→ **PROBLEM REQUIREMENTS**:
Please transcribe the data below in full. Omit any picture you find in it.

→ **AVAILABLE DATA**:
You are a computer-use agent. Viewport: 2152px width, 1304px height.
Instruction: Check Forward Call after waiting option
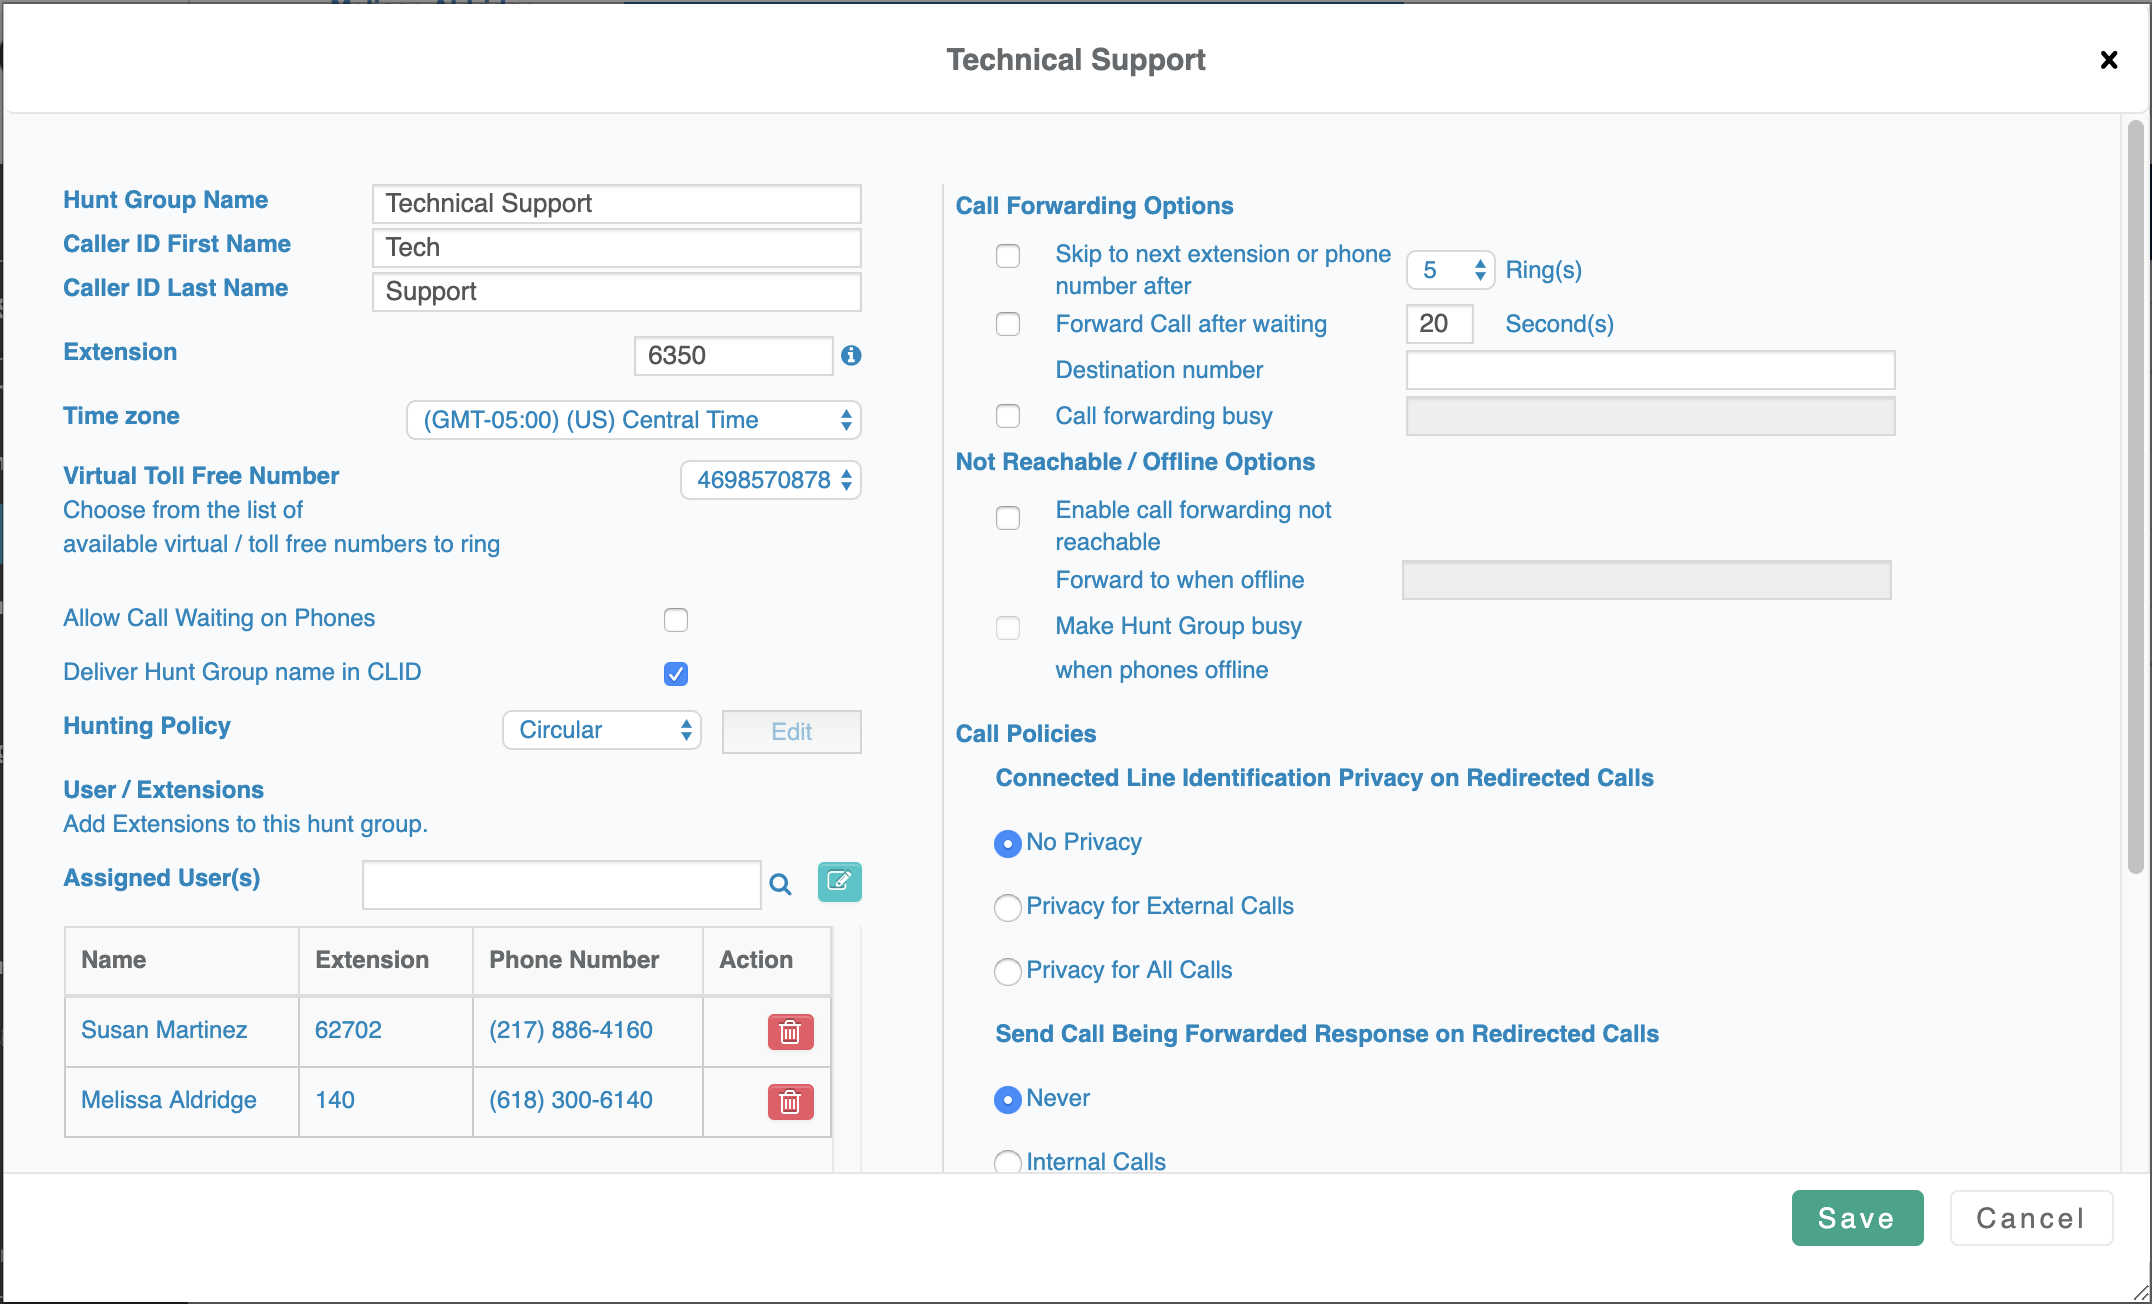[x=1008, y=324]
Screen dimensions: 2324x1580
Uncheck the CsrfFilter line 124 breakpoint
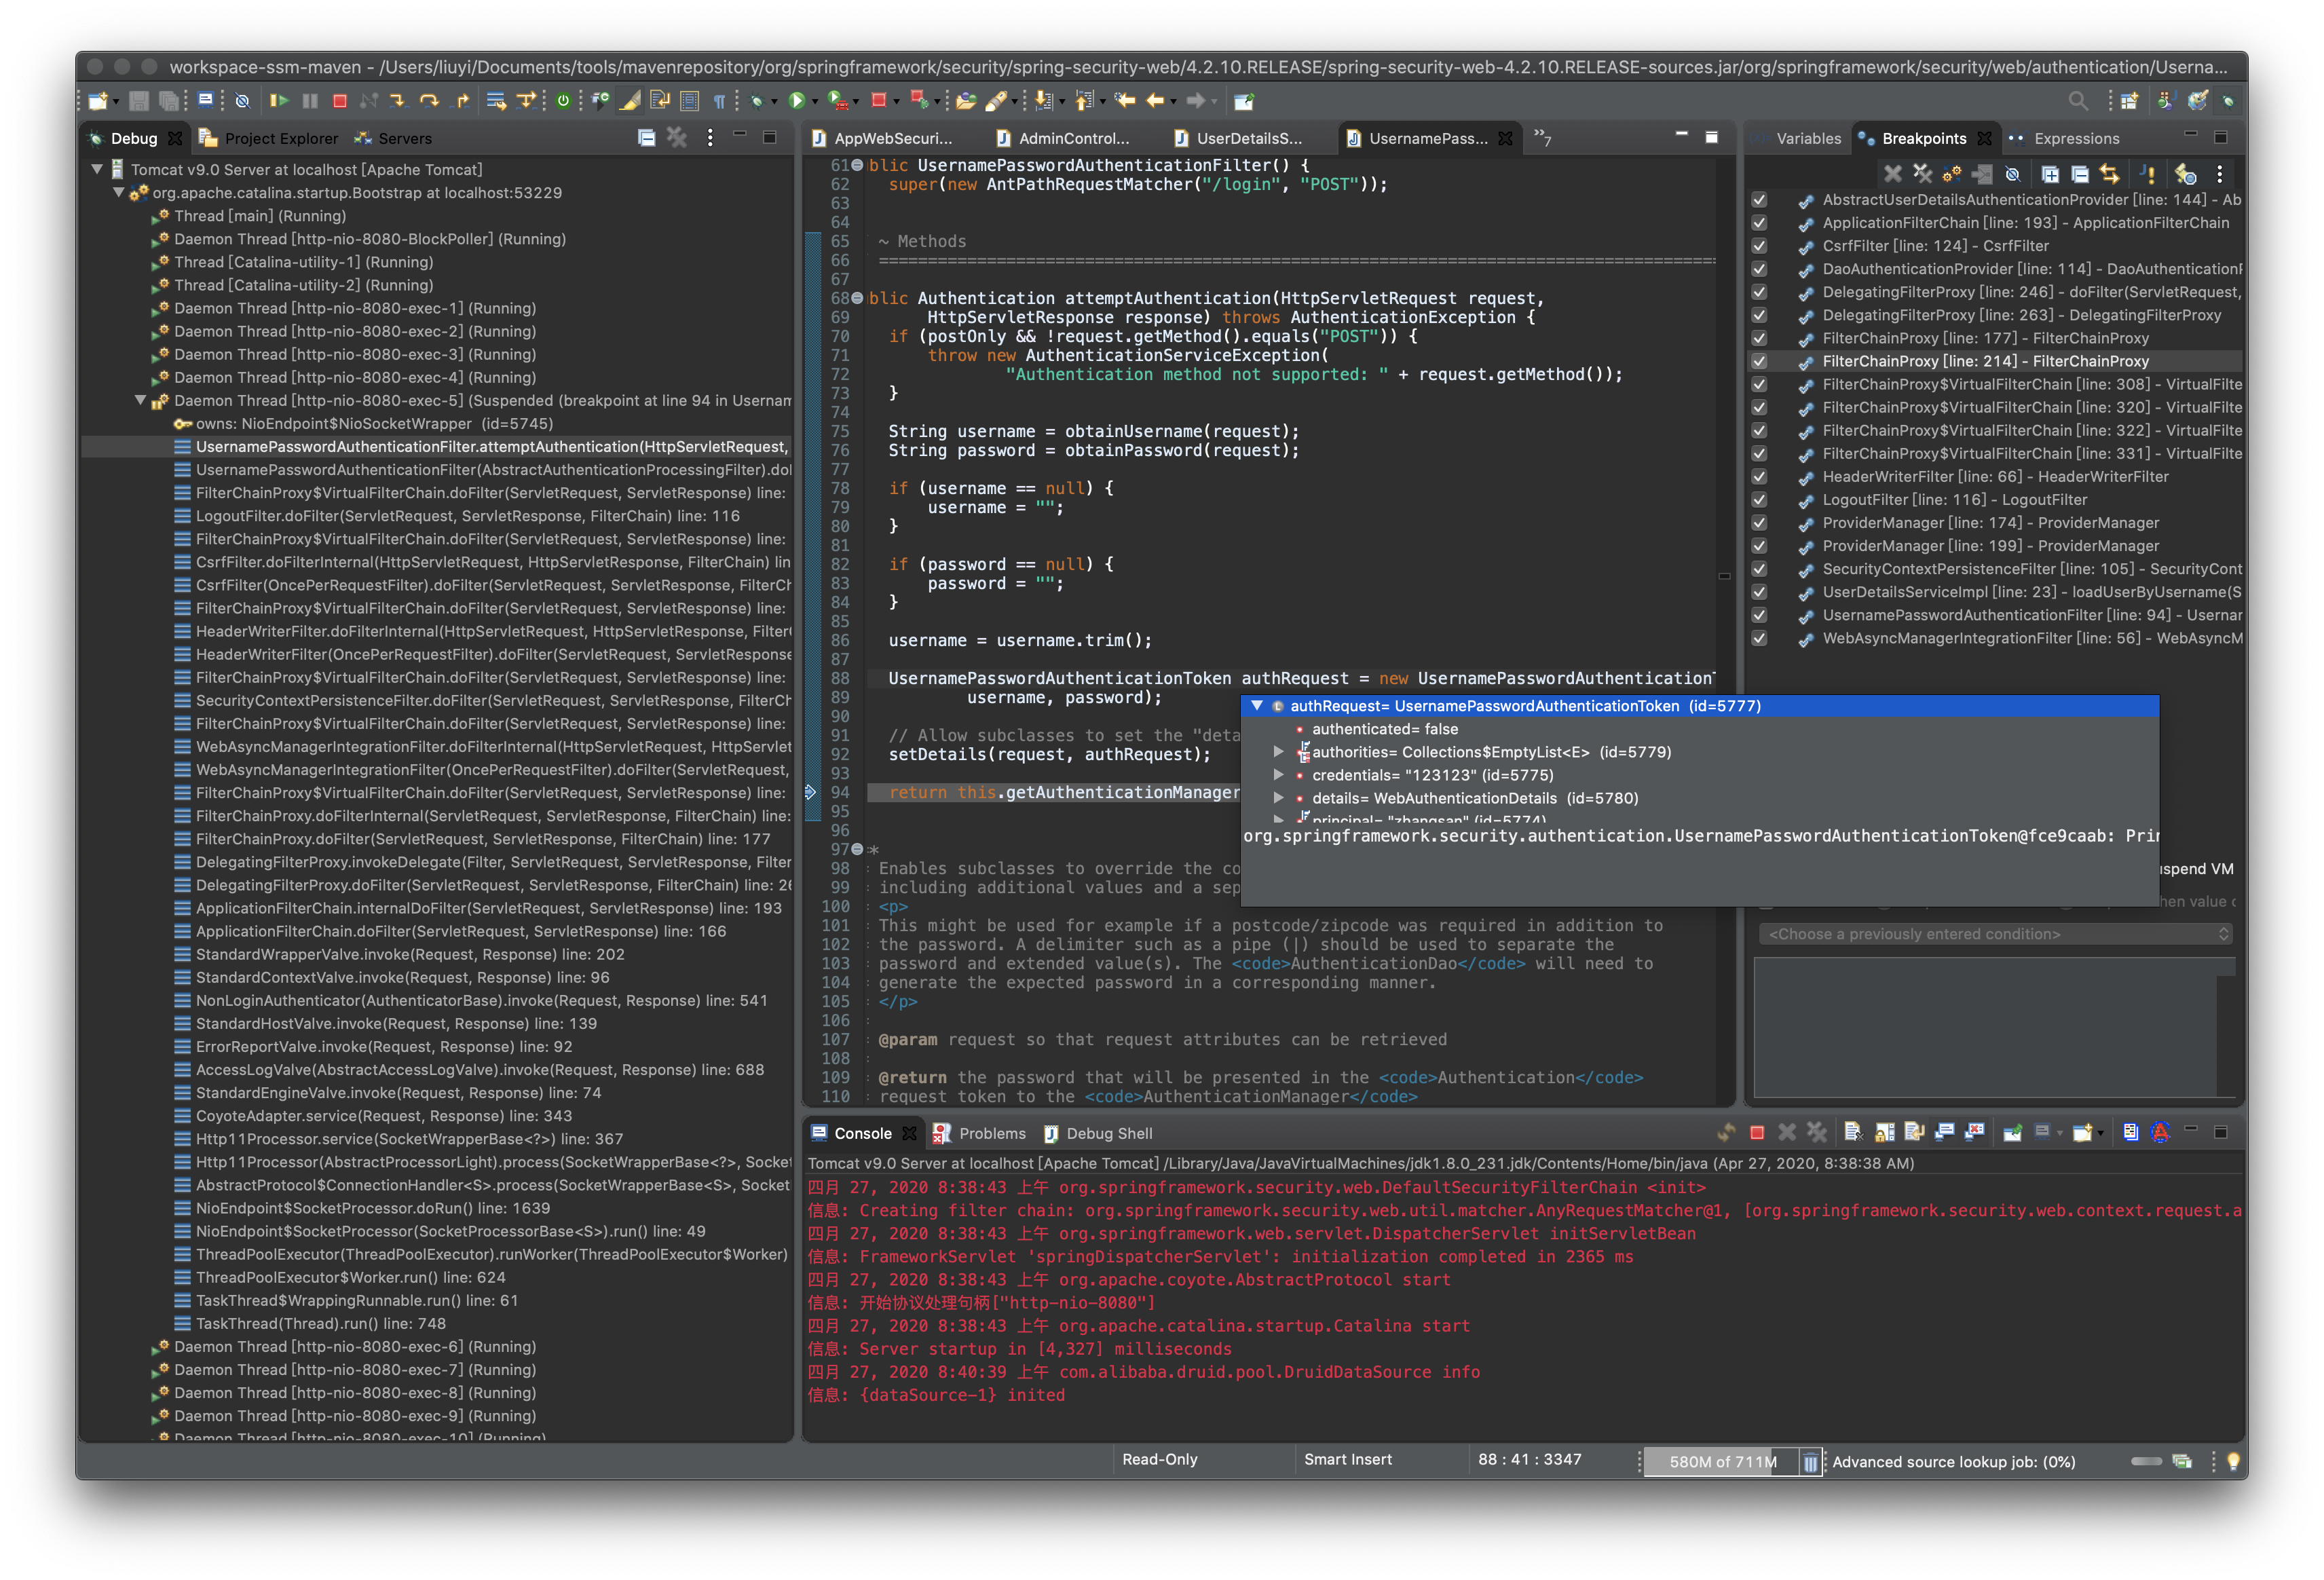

→ **RESPONSE AREA**:
You are a computer-use agent. Viewport: 2152px width, 1304px height.
Instruction: Check Forward Call after waiting option
[x=1008, y=324]
Screen dimensions: 2324x1580
Uncheck the CsrfFilter line 124 breakpoint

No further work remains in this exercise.